Does the prospect of retirement give you a bit of a scare? Whether it is coming up quickly, or whether it is still far in the distant future, it is a huge transition, and it can be intimidating.
It is not easy to move away from the working stage of your life – the stage that you have spent the most time in, the stage in which you have become the most comfortable living.
You shouldn’t feel guilty or afraid to take the leap. After all, you’ve earned it! So make sure you’re prepared for this moment, so that when it’s time you can retire happily and comfortably.
1. Become financial prepared
Take charge of your finances before retirement. From early on, it is a good idea to contribute to an RRSP. This can help you save money on taxes while you are still working, and it provides you with some sort of income when you do retire.
You should ensure that all of your debts are paid off before retirement. Even with a decent amount of savings, adjusting to a lifestyle where you are earning less money may be difficult, and you don’t want to be juggling debt while trying to manage that transition. Pay off your mortgage, lines of credit, car loan, and other major debts while you’re still working. It makes retirement much easier and worry free.
2. Make a bucket list and cross it off
Your bucket list doesn’t have to be anything crazy, but give yourself some goals and aspirations to achieve upon retirement. Many retirees become bored and apathetic, long before they have truly run out of steam. Some retirees get so bored they return to working part time, out of habit and necessity.
Give yourself something fun and exciting to do. Learn a new hobby, travel, make a reading list. Whatever it is, make the post-working stage as exciting as possible.
3. Seek help
The transition between working and retirement is often scary for people, because it is the first time they have had a major life transition in many, many years. It’s trying something new, and it is often seen as the “last stage of life”. Many people have a hard time embracing that. It is a good idea to find friends and acquaintances who are experiencing the same thing, or who have already experienced it.
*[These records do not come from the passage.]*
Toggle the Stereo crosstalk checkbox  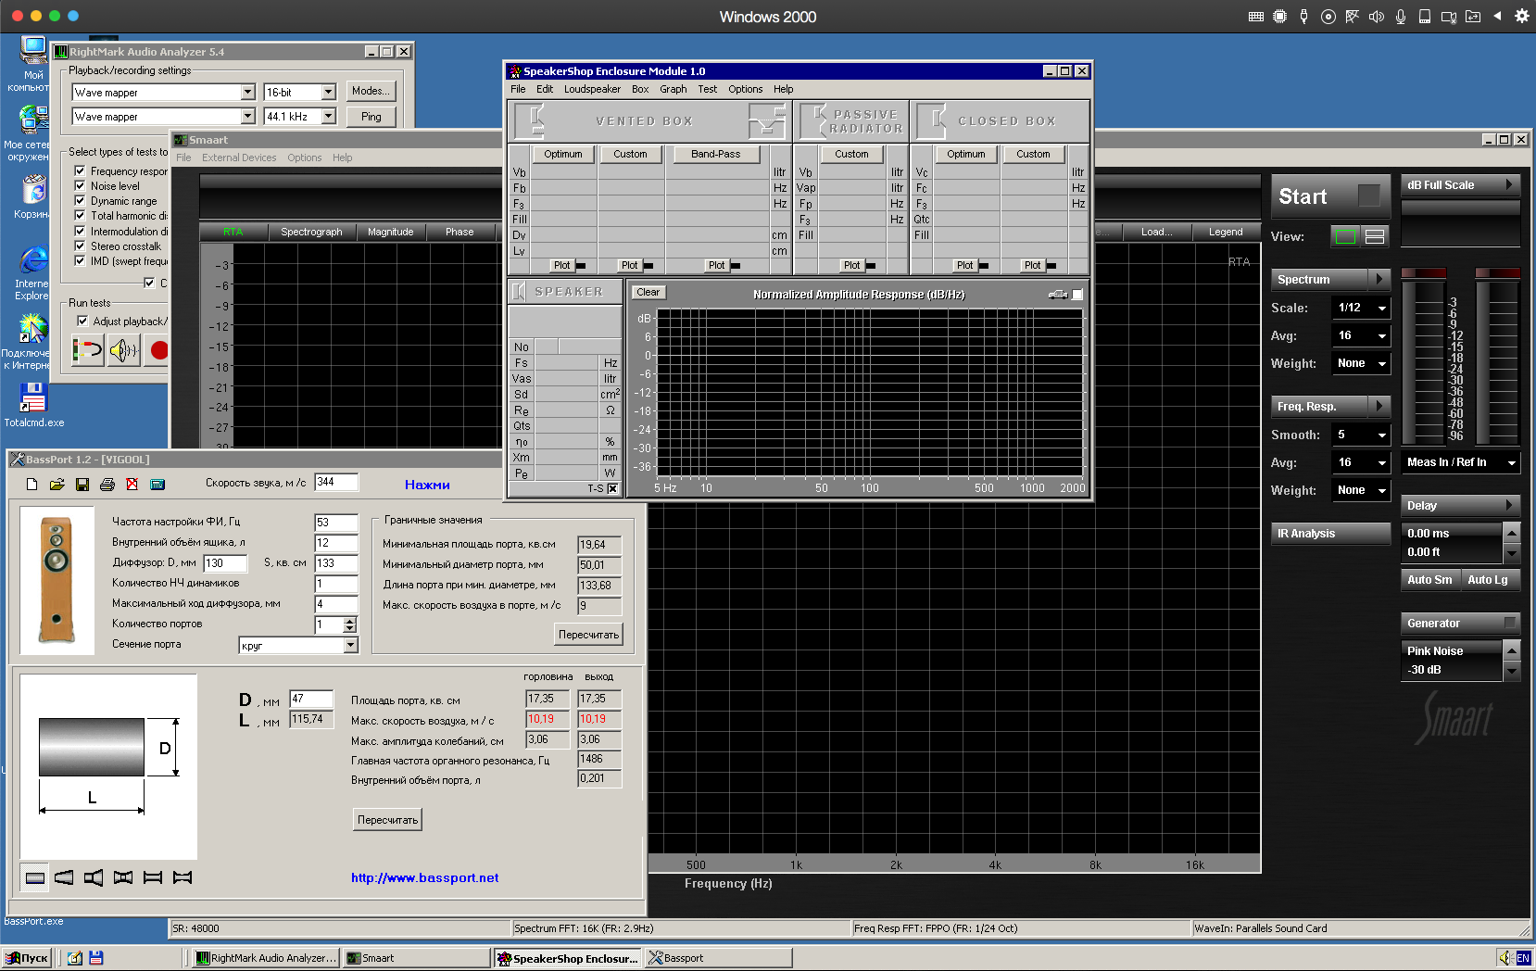click(x=80, y=246)
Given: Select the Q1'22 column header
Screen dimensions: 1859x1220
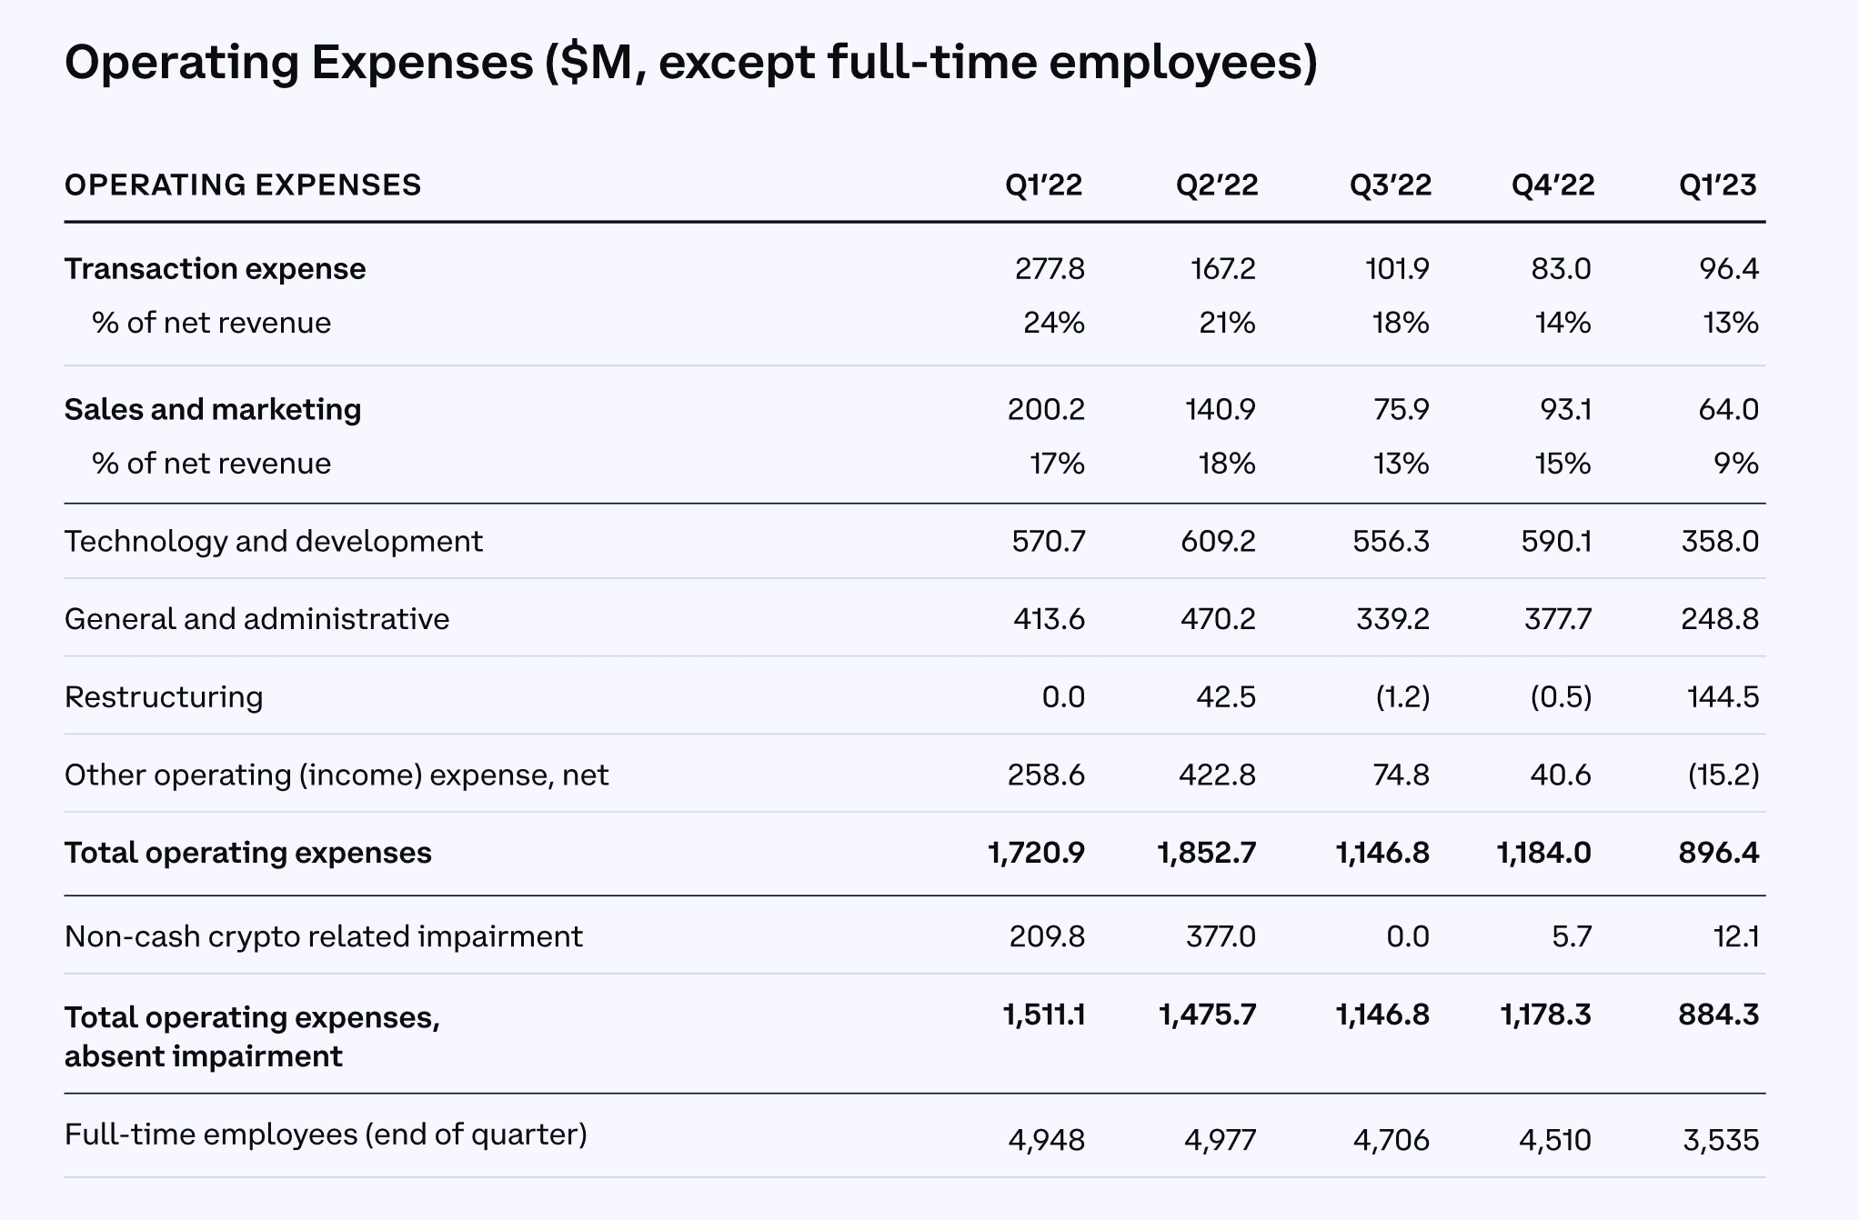Looking at the screenshot, I should tap(1043, 185).
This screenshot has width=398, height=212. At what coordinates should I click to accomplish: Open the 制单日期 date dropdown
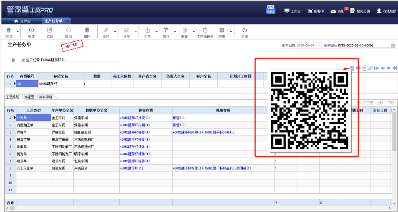[319, 45]
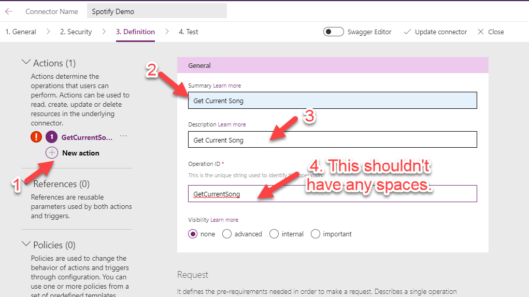Select the 'advanced' visibility option

[x=227, y=234]
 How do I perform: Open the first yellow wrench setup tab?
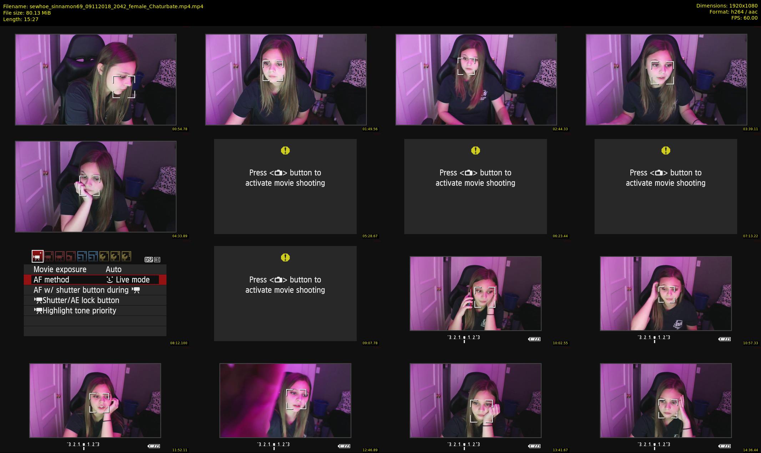[104, 256]
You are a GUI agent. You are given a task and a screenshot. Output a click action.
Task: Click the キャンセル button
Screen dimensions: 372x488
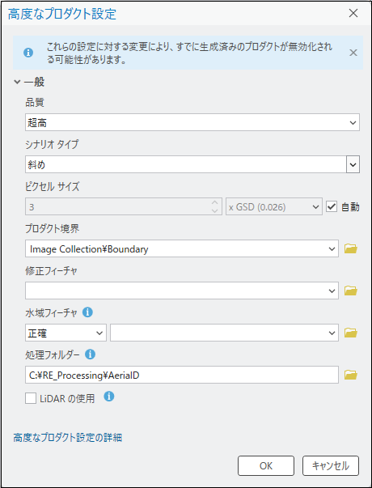331,465
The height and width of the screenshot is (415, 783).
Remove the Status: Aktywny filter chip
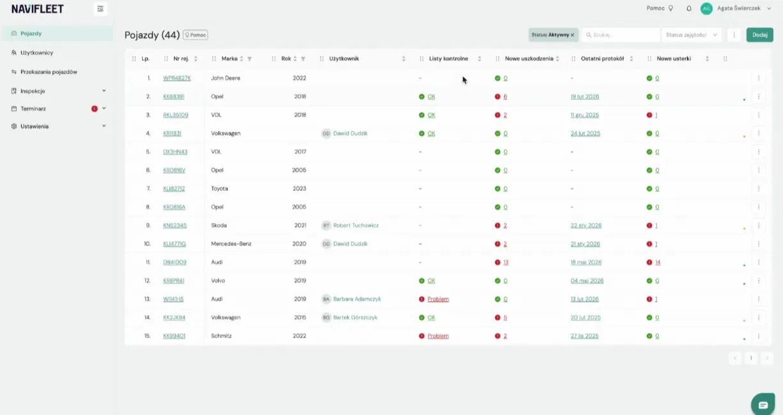click(x=573, y=35)
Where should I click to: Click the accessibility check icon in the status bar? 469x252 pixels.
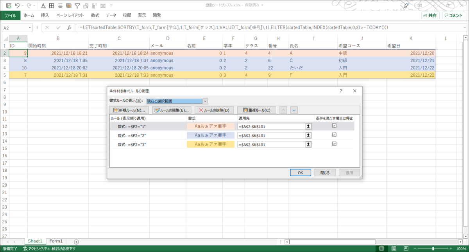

These people will understand the emotions, fears, and other things you may be feeling. Confiding in them or allowing them to guide you through the process may be a really helpful tool in this transition.
4. Have an emergency savings fund
For some of the same reasons why it is important to not have debt after retirement, it is also important to have an emergency savings fund. After retirement, if any big-ticket items in your life need repair or replacement, you don’t have as much income to help you replace them. If your car or water heater breaks down, or you need to replace a major appliance, these purchases can break the bank for many retirees.
5. Take care of your health
Healthy eating and activity can truly help you make the most of your retirement. Barring chronic pain and illness, your retirement years can be some of your most active years, as you no longer have to experience the hustle and bustle of working life. You may have grandchildren, or you may wish to travel. It is worth it to put the time and effort into your health, so that you can take retirement by the horns and truly make the most out of it.